Update shared on 05 Dec 2025
Fair value Decreased 4.58%Analysts have trimmed their price target on Bajaj Electricals from ₹616 to ₹588, as they factor in slightly slower expected revenue growth, modestly lower profit margins, and a marginally higher discount rate, partly offset by a richer forecast future P/E multiple.
What's in the News
- Bajaj Electricals has initiated a strategic review of its loss-making Nirlep cookware and pressure cooker portfolio, exploring options including discontinuation, sale, or hive off to sharpen focus on its core electricals business (company annual report / management commentary).
- The board has approved a restructuring of the Nirlep cookware business, which operates through a separate channel and has been weighed down by unprofitable factories and weak brand loyalty compared with national competitors (company disclosures).
- Bajaj Electricals is sounding out potential buyers for the 56-year-old Nirlep brand, acquired in 2018 for about INR 800 million, as part of a broader push to expand into 8 to 10 new, higher margin product categories (industry executives).
- The company has scheduled a board meeting on October 31, 2025 to review unaudited standalone and consolidated financial results for the second quarter and half year ended September 30, 2025 (exchange filing).
- At a September 23, 2025 board meeting, directors were to consider acquiring the Morphy Richards brand and related IP across key South Asian markets for INR 146 crore, a move that could significantly strengthen Bajaj Electricals's premium appliances portfolio (board agenda / exchange filing).
Valuation Changes
- Consensus analyst price target and fair value estimate reduced modestly from ₹616.33 to ₹588.13.

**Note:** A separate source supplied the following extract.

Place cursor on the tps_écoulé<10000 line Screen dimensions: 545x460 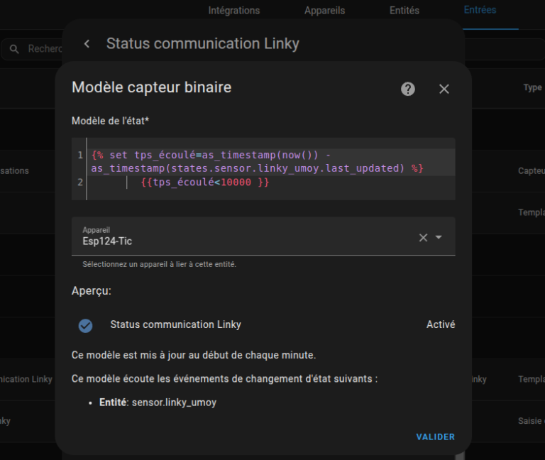tap(204, 182)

- Discount rate inched up slightly from 16.02 percent to 16.17 percent, reflecting a marginally higher risk or return expectation.
- Revenue growth trimmed slightly from 12.46 percent to 11.90 percent annually in the explicit forecast period.
- Net profit margin eased down from 4.65 percent to 4.35 percent, indicating a more conservative view on profitability.
- Future P/E forecast valuation multiple raised from 35.97x to 37.36x, partly offsetting the impact of lower growth and margins on fair value.